Permanência do basquetebol e do futsal do Beira-Mar no pavilhão não é segura. O processo só pára após cumprida a exigência
Jornalista: 
Sérgio Loureiro

José Cachide não gostou do que leu na edição do passado domingo do Diário de Aveiro, que deu conta de que as modalidades amadoras (basquetebol e futsal) do Beira-Mar iriam, no mínimo, poder utilizar o pavilhão do Alboi até ao final da presente época desportiva.

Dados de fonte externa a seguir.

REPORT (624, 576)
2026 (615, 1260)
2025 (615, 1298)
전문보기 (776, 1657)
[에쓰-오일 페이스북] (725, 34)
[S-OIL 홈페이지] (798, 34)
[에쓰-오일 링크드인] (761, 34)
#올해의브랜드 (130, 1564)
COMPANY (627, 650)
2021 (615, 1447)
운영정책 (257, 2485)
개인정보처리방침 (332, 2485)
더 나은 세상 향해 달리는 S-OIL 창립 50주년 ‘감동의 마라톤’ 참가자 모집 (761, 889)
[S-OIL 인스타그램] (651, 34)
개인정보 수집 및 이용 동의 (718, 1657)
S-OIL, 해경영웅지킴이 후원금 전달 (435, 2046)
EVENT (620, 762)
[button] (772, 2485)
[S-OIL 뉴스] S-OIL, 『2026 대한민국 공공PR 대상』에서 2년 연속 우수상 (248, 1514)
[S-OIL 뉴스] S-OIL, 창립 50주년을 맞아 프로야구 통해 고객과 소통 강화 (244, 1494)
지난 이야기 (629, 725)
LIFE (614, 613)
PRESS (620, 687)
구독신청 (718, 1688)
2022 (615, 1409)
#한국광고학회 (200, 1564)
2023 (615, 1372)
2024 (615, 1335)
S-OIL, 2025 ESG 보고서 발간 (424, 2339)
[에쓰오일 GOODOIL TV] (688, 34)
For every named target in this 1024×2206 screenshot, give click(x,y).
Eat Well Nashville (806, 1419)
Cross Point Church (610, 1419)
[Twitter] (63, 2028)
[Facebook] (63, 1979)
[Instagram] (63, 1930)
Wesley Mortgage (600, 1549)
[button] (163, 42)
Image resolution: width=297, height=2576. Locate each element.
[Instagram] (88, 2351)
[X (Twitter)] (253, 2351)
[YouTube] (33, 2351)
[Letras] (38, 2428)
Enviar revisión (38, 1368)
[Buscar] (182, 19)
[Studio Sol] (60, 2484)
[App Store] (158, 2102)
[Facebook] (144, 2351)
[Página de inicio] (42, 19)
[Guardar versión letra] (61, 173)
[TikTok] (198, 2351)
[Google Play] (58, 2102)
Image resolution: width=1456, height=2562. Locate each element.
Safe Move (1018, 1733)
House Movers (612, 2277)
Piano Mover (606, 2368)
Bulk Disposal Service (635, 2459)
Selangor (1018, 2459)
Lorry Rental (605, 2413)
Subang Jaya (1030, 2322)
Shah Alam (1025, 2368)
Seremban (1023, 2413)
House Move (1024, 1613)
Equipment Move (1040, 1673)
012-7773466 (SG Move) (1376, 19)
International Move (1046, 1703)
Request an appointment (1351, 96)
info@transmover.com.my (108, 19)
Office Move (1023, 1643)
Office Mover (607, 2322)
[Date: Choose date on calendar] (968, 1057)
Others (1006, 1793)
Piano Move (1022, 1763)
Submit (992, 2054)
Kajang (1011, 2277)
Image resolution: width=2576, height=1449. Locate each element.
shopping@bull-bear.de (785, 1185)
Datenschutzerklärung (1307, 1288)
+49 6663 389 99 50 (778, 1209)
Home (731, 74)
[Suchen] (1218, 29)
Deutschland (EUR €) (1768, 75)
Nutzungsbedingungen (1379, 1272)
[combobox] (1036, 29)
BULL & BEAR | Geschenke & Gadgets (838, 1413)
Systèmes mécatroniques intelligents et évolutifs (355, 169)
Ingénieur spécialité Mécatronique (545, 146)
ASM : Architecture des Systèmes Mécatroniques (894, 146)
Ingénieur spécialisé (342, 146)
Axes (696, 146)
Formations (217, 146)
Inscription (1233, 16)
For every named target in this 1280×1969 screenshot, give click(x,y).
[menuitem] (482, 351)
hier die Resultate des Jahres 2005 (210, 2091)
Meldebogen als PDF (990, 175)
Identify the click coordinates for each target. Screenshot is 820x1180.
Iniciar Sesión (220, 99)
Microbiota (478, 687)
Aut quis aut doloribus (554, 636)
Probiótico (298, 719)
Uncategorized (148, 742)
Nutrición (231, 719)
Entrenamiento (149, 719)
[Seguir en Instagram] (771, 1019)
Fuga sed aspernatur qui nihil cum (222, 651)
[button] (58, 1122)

O ex-dirigente, contrariando a fonte do nosso jornal, afirmou, peremptoriamente, que “o acordo a que chegámos, num almoço onde esteve presente o presidente do Conselho Fiscal do clube, é que eu só autorizaria a manutenção do basquetebol e do futsal caso o actual presidente do clube viesse, publicamente, pedir-me desculpas pela forma como me tratou em diversas ocasiões. Em causa, está a minha dignidade e o meu bom nome”, defende.
José Cachide assegura que a sua posição é irredutível, adiantando, ainda, que “o processo de despejo está em andamento, à ordem da solicitadora, e só pára quando eu disser. Caso o senhor presidente do Beira-Mar não me peça desculpas, o pavilhão terá que ser despejado dos actuais utilizadores”.

António Regala
nega-se à exigência
Confrontado perante esta posição de José Cachide, António Regala afirma que “enquanto presidente do Beira-Mar, não pedirei desculpa porque em nenhum momento o tratei mal. Nem como presidente, nem a nível pessoal. Aliás, ele é que tem que pedir desculpa ao clube pelo mal que lhe fez”, disse.